I noticed in “Docker in Practice”, they suggest that you might get more compact images if you selectively combine multiple “RUN” commands into single commands. For instance, if you’re installing 20 packages through apt-get, instead of doing each on its own RUN line, just specify them all on a single “RUN”. This saves space because Docker creates a separate layer for each “RUN”.

I can see that this is possible, but how significant are these savings? Obviously, there is value in creating those layers, for various reasons, but this might be a pragmatic option if storing and sending numerous image files is having an impact on overall system performance.

However, if the space savings are negligible, then it’s moot. Does anyone have an idea of the relative space savings from this kind of change?

1 Like

Although this question has been asked a while ago, I am still searching for a precise answer.

How mucch space you save by using a single RUN instruction instead of multiple RUN instructions depends on the exact case. It could be small or a lot. It is one way among others to optimize the image size, not to mention that since each RUN instruction is a separate temporary container, if you set a vaiable in the command not with the ENV or ARG instructions, those will not be available in the next RUN instruction.

Also the number of possible layers are limited. If you have a lot of RUN instructions, that means a lot of layers and if someone uses your image as a base image, and their image is also used by someone else as a base image, news layers are added until they cannot create new layers due to the limits of the Overlay filesystem.

You could also have some files generated in a layer in build time, which you don’t want to distribute. If you run a delete command in a new RUN instruction, the file will not be deleted, just hidden and anyone could find it who is really looking for it or just accidentally find it when looking for something else but the search pattern matches that file too on the filesystem.

So it is not just about saving space and optimizing the image size, although saving space also means if your image is smaller, you can pull and push it faster so your CI/CD pipelines can be faster which also could mean paying less for the service.

So using a single RUN instruction is often a good practice, and you generally want to do everything to optimize your images if you get it for free without downsides.
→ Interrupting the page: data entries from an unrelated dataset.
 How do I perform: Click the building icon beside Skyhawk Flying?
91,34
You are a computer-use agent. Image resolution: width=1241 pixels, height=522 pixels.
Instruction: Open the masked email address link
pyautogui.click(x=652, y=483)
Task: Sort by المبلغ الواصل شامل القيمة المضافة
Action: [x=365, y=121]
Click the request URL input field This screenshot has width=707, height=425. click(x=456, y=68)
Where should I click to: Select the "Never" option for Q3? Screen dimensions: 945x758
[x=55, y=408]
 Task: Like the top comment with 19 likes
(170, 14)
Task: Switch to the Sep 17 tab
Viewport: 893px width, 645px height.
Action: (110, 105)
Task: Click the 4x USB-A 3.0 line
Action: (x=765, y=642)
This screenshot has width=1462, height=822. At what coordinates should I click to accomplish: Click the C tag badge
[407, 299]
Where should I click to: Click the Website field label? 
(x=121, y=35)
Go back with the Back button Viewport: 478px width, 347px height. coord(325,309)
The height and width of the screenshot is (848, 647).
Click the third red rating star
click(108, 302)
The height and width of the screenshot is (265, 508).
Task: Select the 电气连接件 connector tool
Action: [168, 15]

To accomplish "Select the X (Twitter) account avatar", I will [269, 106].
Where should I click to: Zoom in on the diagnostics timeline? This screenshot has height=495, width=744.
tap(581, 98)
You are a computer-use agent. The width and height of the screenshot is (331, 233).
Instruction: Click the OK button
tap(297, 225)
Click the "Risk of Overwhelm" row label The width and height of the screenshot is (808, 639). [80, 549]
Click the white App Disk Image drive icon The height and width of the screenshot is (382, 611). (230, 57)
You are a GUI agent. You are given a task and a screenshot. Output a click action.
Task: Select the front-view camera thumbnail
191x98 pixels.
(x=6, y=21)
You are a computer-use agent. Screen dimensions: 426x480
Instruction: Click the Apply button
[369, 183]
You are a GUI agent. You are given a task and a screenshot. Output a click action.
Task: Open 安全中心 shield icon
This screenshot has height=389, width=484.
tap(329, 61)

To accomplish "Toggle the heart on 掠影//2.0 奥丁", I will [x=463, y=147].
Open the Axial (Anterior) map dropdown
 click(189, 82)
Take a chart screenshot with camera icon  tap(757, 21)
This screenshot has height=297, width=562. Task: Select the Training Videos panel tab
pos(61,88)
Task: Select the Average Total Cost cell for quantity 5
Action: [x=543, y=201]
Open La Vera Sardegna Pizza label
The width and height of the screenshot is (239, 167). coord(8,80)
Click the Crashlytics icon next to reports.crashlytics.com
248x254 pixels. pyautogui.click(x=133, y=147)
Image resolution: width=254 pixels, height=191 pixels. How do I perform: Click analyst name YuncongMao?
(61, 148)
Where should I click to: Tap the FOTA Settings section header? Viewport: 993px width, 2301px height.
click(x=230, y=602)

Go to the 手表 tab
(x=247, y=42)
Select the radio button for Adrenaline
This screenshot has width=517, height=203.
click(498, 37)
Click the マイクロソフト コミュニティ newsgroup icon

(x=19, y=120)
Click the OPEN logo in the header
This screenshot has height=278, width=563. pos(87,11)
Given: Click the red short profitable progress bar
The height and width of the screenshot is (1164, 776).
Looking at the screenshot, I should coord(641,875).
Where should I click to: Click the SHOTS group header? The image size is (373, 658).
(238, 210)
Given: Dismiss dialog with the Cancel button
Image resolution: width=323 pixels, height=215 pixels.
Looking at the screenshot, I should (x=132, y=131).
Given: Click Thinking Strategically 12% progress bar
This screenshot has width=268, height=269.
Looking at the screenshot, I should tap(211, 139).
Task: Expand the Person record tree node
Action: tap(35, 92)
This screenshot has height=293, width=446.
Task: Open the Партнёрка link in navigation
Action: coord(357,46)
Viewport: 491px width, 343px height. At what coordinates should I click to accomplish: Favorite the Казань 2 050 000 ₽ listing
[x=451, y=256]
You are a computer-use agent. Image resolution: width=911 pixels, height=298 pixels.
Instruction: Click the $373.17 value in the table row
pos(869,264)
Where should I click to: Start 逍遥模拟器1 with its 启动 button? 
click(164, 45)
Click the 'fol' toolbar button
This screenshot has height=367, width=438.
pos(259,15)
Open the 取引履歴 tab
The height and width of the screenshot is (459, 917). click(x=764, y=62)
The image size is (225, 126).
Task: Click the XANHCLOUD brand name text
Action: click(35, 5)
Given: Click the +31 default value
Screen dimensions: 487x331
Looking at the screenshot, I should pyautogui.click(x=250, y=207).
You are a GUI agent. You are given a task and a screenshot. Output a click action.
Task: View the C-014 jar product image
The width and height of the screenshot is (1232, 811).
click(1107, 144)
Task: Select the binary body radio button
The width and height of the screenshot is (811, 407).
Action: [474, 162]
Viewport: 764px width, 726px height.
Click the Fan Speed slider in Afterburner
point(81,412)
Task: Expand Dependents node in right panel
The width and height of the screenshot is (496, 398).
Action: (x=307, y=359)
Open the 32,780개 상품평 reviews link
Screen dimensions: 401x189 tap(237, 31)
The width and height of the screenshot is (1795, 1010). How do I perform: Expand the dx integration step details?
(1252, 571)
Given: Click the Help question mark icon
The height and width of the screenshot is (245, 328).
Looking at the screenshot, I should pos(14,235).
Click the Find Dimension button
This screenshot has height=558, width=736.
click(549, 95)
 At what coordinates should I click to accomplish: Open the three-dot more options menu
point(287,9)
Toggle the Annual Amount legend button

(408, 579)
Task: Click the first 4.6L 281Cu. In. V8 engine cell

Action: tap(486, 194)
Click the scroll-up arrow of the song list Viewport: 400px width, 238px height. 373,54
It doesn’t mean you should put everything into a single RUN instruction to have a single layer, since there are layers that you very rarely rebuild, and some other laers that you rebuild almost every time or actually every time so using a new RUN instruction can make things faster since lower layers can be loaded from the image build cache…

So use a single RUN insruction for a dingle task, which includes doing something and cleaning up, so you have nothing in your layers that is not needed, but use a new RUN instruction whet it is required for using the image build cache.